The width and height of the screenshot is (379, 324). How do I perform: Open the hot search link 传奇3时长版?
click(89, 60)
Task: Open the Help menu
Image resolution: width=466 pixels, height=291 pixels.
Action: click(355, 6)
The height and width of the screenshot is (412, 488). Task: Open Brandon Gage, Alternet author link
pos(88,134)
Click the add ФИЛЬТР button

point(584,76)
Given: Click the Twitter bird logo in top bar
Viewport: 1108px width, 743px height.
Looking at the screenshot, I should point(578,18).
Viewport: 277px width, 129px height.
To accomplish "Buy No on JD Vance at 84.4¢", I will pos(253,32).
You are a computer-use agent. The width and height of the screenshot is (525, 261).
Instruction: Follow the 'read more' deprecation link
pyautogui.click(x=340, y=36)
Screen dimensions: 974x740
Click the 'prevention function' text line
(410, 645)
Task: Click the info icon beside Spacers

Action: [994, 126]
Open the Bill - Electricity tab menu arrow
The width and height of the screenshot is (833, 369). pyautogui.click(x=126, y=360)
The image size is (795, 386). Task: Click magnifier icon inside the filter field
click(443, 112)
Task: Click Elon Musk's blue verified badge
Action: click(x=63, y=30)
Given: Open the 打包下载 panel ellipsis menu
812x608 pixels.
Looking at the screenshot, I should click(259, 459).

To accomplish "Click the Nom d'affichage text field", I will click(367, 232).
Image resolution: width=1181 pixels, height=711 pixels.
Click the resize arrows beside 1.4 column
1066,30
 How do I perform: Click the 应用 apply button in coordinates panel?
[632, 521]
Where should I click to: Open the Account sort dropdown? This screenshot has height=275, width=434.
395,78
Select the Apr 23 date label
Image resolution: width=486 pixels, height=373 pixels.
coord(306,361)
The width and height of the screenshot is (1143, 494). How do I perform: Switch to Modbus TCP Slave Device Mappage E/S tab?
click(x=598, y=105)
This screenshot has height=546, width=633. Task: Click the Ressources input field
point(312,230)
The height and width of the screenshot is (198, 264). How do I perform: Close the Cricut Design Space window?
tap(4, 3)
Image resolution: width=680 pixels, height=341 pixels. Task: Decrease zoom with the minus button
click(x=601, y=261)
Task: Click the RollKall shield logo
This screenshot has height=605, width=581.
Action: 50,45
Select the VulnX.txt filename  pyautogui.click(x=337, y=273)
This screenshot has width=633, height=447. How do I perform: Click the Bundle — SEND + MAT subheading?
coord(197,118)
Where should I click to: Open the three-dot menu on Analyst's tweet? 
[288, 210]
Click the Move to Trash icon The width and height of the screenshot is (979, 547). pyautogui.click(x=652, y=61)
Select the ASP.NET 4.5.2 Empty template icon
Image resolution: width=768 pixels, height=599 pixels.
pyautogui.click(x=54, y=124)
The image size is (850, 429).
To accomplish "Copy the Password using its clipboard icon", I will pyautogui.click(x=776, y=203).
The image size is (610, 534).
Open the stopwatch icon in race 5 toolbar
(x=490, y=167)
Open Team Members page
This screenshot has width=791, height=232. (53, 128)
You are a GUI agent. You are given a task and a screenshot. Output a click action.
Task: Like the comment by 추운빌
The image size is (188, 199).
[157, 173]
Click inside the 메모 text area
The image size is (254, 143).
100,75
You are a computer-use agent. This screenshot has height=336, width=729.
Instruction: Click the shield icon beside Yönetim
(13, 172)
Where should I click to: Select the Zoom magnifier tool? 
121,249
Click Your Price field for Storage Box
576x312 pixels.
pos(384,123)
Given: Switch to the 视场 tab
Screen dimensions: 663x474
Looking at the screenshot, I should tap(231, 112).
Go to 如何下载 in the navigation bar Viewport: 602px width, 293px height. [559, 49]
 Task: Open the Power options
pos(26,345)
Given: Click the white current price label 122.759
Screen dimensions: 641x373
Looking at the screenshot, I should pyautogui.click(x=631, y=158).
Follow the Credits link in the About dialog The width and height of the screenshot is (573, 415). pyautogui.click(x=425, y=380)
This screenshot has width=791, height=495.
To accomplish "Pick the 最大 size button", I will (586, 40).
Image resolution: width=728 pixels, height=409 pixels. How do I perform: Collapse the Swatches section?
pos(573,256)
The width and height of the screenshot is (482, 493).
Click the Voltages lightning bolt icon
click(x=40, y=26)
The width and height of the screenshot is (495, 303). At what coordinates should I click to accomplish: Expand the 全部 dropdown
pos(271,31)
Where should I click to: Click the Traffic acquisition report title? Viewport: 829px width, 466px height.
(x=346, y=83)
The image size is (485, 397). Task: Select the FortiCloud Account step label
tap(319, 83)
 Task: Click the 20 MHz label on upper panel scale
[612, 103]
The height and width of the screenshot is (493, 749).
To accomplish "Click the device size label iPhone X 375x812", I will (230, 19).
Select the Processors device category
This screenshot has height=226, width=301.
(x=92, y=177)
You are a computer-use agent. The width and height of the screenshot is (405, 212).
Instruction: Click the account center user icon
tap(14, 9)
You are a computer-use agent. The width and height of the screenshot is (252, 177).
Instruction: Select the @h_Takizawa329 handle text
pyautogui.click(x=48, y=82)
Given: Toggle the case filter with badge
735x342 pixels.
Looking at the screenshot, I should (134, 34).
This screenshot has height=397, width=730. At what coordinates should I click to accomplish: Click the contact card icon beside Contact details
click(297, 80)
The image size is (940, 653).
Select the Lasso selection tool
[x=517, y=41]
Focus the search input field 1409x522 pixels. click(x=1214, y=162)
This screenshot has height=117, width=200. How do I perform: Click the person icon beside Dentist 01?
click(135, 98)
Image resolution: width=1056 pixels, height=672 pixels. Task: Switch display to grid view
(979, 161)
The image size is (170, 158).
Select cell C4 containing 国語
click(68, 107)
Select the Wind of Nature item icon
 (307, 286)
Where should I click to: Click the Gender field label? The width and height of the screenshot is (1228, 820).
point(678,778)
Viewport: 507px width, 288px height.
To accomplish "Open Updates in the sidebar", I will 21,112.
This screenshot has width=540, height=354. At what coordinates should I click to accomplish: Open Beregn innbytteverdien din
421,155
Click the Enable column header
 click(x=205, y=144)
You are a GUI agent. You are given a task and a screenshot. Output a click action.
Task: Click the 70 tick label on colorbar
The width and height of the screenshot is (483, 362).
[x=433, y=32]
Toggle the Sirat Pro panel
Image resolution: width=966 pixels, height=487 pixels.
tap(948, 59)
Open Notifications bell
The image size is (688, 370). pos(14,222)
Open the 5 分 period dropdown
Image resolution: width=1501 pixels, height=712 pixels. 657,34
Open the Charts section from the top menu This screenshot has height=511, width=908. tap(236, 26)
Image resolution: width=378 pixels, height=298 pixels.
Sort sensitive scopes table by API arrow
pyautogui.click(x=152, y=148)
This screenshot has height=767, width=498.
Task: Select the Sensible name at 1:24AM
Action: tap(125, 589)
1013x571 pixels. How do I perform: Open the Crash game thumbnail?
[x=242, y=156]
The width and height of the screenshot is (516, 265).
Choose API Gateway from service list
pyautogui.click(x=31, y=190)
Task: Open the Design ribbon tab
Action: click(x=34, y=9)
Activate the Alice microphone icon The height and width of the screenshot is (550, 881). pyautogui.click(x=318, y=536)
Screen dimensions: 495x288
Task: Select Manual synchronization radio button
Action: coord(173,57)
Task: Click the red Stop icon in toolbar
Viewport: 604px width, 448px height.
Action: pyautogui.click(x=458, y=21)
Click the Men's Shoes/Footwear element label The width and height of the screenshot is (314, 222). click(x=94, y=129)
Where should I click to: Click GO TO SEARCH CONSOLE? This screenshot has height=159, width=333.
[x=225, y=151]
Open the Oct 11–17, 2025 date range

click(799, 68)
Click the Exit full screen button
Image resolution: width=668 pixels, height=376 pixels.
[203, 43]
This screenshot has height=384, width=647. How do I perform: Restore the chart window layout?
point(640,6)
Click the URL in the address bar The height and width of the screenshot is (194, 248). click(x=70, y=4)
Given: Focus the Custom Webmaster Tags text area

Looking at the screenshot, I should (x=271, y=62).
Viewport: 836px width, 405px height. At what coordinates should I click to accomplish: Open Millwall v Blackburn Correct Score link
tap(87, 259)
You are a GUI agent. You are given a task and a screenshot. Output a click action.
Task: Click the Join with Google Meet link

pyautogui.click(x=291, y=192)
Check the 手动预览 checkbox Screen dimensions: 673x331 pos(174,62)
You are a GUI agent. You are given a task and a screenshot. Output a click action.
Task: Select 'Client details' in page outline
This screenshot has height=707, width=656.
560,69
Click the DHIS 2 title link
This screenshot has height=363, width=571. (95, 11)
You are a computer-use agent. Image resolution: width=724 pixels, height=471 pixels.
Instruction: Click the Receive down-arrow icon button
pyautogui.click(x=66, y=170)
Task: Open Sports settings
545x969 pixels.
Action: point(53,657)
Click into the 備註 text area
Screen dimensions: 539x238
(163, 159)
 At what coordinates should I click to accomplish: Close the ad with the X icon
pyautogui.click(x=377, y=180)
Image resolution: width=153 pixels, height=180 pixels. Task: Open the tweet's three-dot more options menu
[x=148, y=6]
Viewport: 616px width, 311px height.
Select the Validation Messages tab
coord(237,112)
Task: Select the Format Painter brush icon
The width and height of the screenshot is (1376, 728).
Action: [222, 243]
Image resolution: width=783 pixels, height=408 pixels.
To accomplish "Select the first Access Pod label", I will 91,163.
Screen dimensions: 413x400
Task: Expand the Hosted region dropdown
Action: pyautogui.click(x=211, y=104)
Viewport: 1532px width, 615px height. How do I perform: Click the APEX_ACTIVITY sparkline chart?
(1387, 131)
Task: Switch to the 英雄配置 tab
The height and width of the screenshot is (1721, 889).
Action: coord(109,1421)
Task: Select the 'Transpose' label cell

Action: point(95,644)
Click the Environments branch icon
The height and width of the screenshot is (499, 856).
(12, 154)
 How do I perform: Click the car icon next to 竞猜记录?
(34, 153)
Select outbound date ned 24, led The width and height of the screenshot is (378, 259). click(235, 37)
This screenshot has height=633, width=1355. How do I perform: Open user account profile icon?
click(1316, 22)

__What needs to be done__
Using the data above, extract exactly the lines from the one that holds "Activate the Alice" to the one that holds "Click the Men's", both ends included, and no others.

__Solution to the problem__
Activate the Alice microphone icon The height and width of the screenshot is (550, 881). pyautogui.click(x=318, y=536)
Screen dimensions: 495x288
Task: Select Manual synchronization radio button
Action: coord(173,57)
Task: Click the red Stop icon in toolbar
Viewport: 604px width, 448px height.
Action: pyautogui.click(x=458, y=21)
Click the Men's Shoes/Footwear element label The width and height of the screenshot is (314, 222). click(x=94, y=129)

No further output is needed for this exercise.